No living photographer has done more than Adams to establish the difference between the documentary uses of photography and the aesthetic, or, as he prefers to say, "emotional." The landscapes on which his reputation rests are scarcely concerned with documentation at all. There are no people in them. They say nothing about society or history. They contain no news. The world they tell us about is exceedingly remote from ordinary experience. "It is all very beautiful and magical here—a quality which cannot be described," Adams wrote to his friend the photographer Alfred Stieglitz from Painter Georgia O'Keeffe's ranch in New Mexico in 1937. "You have to live it and breathe it, let the sun bake it into you. The skies and land are so enormous, and the detail so precise and exquisite that wherever you are you are isolated in a glowing world between the macro-and the micro, where everything is sidewise under you and over you, and the clocks stopped long ago."

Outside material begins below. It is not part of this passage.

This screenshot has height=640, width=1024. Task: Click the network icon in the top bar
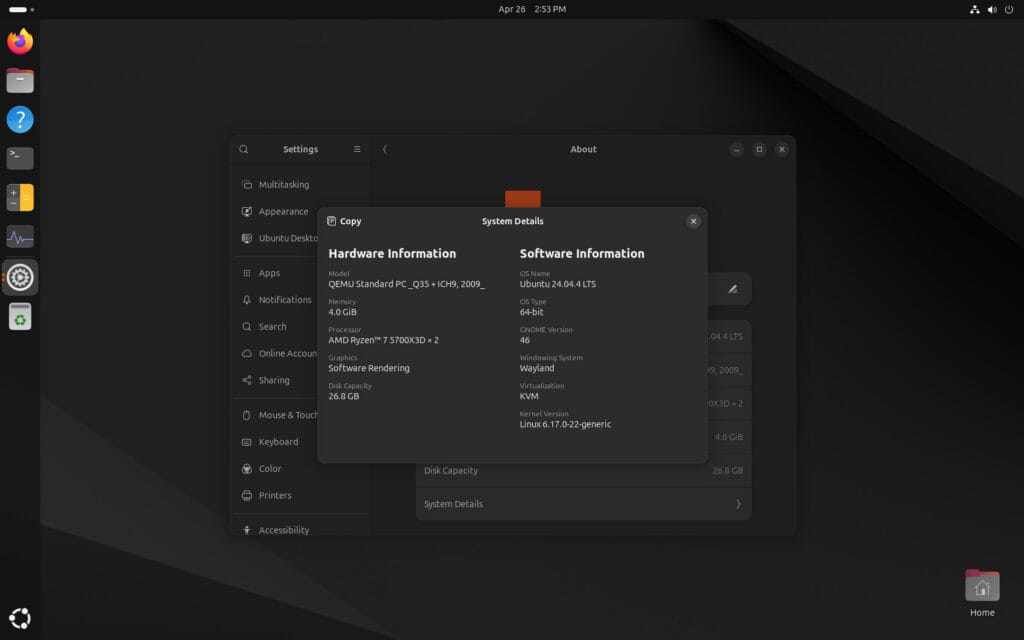(975, 9)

This sense of a miraculous, beneficent clarity, of vision ecstatically distributed between the near and the far, has permeated American nature writing from Henry David Thoreau to Carlos Castaneda. It is as central to Adams' photography as it is to O'Keeffe's painting, or further back to the landscapes of Yosemite and Yellowstone painted by Albert Bierstadt, Thomas Moran and their followers in the 19th century. An entire tradition of seeing is inherent in the word wilderness; it is essentially romantic. As Szarkowski has observed, "Adams' pictures are perhaps anachronisms. They are perhaps the last confident and deeply felt pictures of their tradition . . . It does not seem likely that a photographer of the future will be able to bring to the heroic wild landscape the passion, trust and belief that Adams has brought to it."
The wilderness, for most Americans, is more a fable than a perceived reality. Ecologists and preservationists have made it a moral fable, an emblematic subject drenched in quasi-religious conviction. But this does not make it any less fabulous. The family in the Winnebago, lurching toward Yosemite to be reborn, cannot experience what in the 19th century used to be called the "Great Church of Nature" as it is seen in Adams' photographs: the experience has become culturally impossible. That has also worked to Adams' advantage. By now, his photographs of lakes, boulders, aspens and beetling crags have come to look like icons, the cult images of America's vestigial pantheism.